Joseph Henry Perry
Magic lanternist and filmmaker for the Salvation Army
Perry was born in Birmingham, England, and emigrated with his family to New Zealand at the age of ten. At the age of nineteen he joined the Salvation Army, and in 1885 was posted by the Army to Australia. Following the early death of his wife Perry turned to his hobby of photography to help support his three young children, setting up a commercial studio in Ballarat. Perry's abilities as a photographer, along with his imaginative use of advertising lantern slides projected in the streets of Ballarat, led to his appointment by the Army as their official equipment operator and the creation in 1892 of the Limelight Department, with Perry taking full control of this in 1893. Originally using projected lantern slides as both advertisements and illustrations to lectures, the arrival in 1896 of the new Salvation Army Commandant for Australasia, Herbert Booth saw the introduction of projected film, stimulated by the arrival of a number of projectors into Australia. Perry purchased a Motorgraph, produced by the London firm of W. Watson and Sons, in February 1897. After a private exhibition to Army members in March Perry undertook his first public screening at Albany on 4 April 1897, attracting large crowds. He toured Australia for the next two months before turning to the production of his own films, beginning with a Melbourne street scene in October 1897. Serious production began in February 1898 following the construction of a glass-walled studio at the Army's Melbourne headquarters, completed in February 1898. Used for the production of photographic slides as well as films, the studio was to remain Australia's main film production centre until 1907.

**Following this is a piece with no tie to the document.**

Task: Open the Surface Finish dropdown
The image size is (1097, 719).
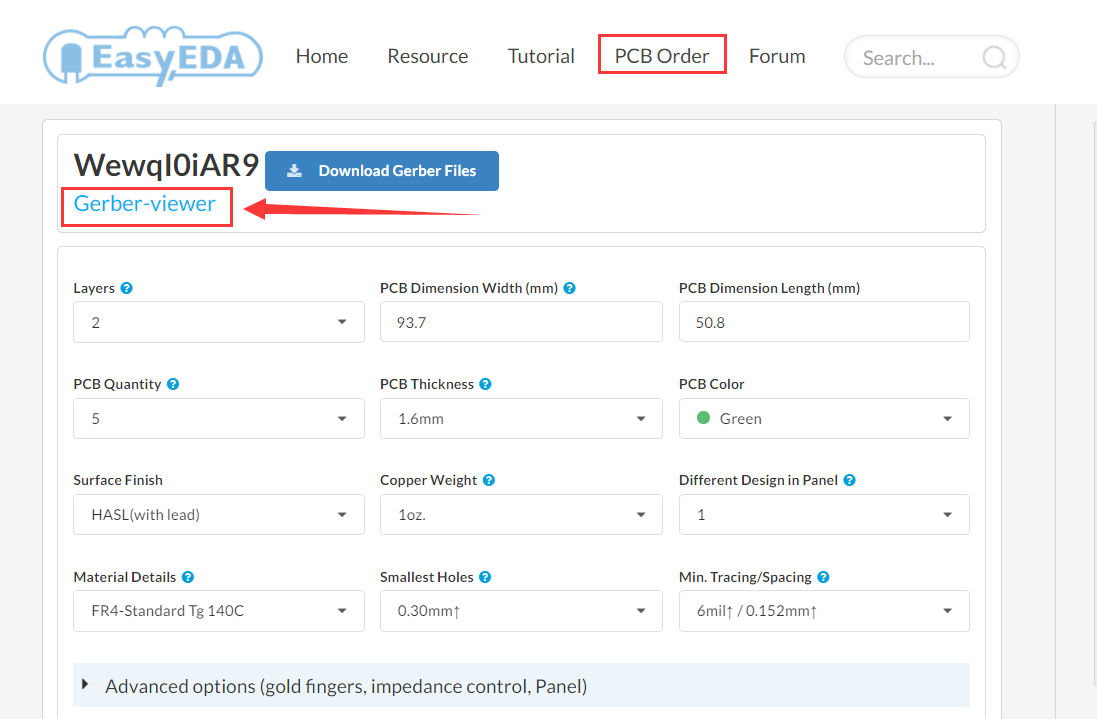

The purpose of the Army's film production was chiefly to raise funds, with touring lectures accompanied by a mixture of films, slides and wax cylinders, but they also eventually took commissions and offered a film processing service. Under Herbert Booth's direction Perry shot many actualities and Australia's first narrative films, including the 'multi-media' presentations Social Salvation (1898-99) and the famous Soldiers of the Cross (1900) (for details of these films see Booth entry). In Chris Long's phrase, the Limelight Department 'shot film for propaganda, patronage and profit', and did so on all three counts with great success. While they retained a single camera (a Lumière Cinématographe), which restricted the films of their narrative works to minute-long sections, Perry shot everything. Late in 1900 Booth fell ill and Perry formed his own touring company, the First Biorama Company. Booth was becoming increasingly distanced from the Army, departing Australia in 1902, though the Army's interest in film continued to flourish without him. Perry produced a two-hour show Under Southern Skies in 1902, a documentary on the history of Australia, but he thereafter turned increasingly to secular commissions, including many news stories. In 1908 a new studio was constructed by the Limelight Department and in 1909 Perry produced Heroes of the Cross (a remake of Soldiers) and The Scottish Covenanters, but they found that film competition in Australia had become too great and the image the cinema now held was deemed by the then regime as not suitable for the Army, so the Limelight Department was disbanded. Perry took up work in the commercial film industry, joining Co-operative Films and distributing in the Dutch East Indies throughout the 1920s. His sons Orizaba, Reginald and Stanley all had long careers in the Australian film industry.